Добавить в цитаты Настройки чтения

Страница 3 из 29



Роящиеся черные точки, как клубы мошкары, как рассыпанный черный перец. Мириады черных точек вокруг.

То, что родилось из моей ярости, обиды и злобы.

Мне стало лучше. Я старался не вспоминать об этом много лет. До сегодняшней ночи. Теперь же, когда не просто вспомнил, а опять увидел, благодаря этому странному парню, мне вдруг стало очень, очень хорошо.

Я чувствовал себя невероятно веселым, беспечным, ни одна мысль не задерживалась в моей голове дольше, чем на секунду.

А еще я слышал музыку — божественную чарующую музыку, полную восторга, любви и нежности. В гуле черной невесомой мошкары, дребезжании тысяч комаров, звоне густых облаков гнуса.
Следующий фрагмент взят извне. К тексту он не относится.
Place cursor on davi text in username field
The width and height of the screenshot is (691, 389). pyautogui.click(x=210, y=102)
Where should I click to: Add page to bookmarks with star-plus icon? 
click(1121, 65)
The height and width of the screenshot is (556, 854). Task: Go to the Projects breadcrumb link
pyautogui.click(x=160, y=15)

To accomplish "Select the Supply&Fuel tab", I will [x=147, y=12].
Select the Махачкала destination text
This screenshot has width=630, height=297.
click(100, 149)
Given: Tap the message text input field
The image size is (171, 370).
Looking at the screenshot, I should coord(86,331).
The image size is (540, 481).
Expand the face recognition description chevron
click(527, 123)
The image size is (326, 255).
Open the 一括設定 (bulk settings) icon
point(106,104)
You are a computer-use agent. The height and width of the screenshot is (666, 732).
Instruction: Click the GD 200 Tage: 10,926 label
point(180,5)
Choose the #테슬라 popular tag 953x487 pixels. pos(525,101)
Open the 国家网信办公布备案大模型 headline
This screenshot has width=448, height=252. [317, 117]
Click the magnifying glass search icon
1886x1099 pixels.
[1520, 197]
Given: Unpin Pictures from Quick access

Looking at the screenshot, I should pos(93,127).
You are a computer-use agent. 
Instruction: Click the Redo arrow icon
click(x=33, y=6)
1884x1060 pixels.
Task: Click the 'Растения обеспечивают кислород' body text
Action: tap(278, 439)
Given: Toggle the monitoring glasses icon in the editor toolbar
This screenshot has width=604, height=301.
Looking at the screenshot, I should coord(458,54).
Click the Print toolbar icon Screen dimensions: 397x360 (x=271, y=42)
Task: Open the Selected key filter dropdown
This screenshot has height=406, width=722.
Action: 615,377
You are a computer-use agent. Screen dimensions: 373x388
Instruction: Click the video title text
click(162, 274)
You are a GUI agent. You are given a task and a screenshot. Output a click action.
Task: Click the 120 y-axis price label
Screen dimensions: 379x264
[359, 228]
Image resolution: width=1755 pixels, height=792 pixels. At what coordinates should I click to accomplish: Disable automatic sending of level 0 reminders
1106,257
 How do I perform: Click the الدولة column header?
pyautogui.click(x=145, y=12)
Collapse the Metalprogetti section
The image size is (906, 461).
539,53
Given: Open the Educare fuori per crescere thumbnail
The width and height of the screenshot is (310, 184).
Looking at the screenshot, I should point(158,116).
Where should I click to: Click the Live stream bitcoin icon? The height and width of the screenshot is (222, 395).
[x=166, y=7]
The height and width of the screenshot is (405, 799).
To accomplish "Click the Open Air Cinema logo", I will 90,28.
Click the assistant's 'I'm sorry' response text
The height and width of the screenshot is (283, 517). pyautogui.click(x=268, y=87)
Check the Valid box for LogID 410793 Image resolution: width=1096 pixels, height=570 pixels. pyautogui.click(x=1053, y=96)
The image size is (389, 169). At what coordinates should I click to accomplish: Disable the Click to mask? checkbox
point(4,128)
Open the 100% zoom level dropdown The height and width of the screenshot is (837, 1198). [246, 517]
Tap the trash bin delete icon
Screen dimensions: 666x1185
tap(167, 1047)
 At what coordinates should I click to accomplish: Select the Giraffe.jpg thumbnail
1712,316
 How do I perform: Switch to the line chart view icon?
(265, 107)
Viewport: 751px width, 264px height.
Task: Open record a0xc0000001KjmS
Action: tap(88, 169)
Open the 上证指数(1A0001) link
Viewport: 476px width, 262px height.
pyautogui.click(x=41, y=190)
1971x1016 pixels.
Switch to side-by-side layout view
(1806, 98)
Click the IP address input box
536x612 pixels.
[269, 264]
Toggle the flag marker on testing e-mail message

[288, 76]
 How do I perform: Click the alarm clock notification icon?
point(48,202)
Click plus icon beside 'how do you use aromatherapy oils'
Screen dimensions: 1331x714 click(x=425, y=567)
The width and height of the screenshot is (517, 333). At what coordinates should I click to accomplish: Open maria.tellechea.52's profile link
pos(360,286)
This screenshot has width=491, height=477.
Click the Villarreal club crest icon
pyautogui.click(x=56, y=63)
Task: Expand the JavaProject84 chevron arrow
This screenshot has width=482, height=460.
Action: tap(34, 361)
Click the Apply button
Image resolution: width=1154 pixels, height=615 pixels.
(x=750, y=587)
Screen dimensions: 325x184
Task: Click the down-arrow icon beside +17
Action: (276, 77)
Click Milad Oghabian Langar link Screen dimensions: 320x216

Музыка звучала, музыка вела меня и Никиту через ночной поселок.

«Узнаешь?»

Его голос звучал прямо в моей голове.

«Да», ответил я мысленно.

Он обернулся, кивнул.

Отчаянно забрехала собака. Надрывно, истошно.

Морок пропал. Исчезли вьющиеся вокруг нас мутные клубы черных точек.

Мы стояли на краю поселка, в зыбком лунном свете, и собака лаяла за забором. Лаяла на нас. Она почувствовала нас.

Никита повернулся к забору, за которым надрывалась собака. Пристально посмотрел на доски, покрытые облупившейся краской, посмотрел сквозь них.

Лай прервался, перешел в тихий скулеж.

Никита перевел взгляд на меня. Глаза его горели желтым огнем, а вместо зрачков роились крошечные черные столбики. Черные вихри.

Я почувствовал короткий болезненный укол. Как в поликлинике, когда делают прививку. Но укол приходился не в какую-то отдельную взятую часть моего тела. А куда-то внутрь, в самое нутро. В то, что невозможно выложить на стол прозектора, невозможно потрогать руками.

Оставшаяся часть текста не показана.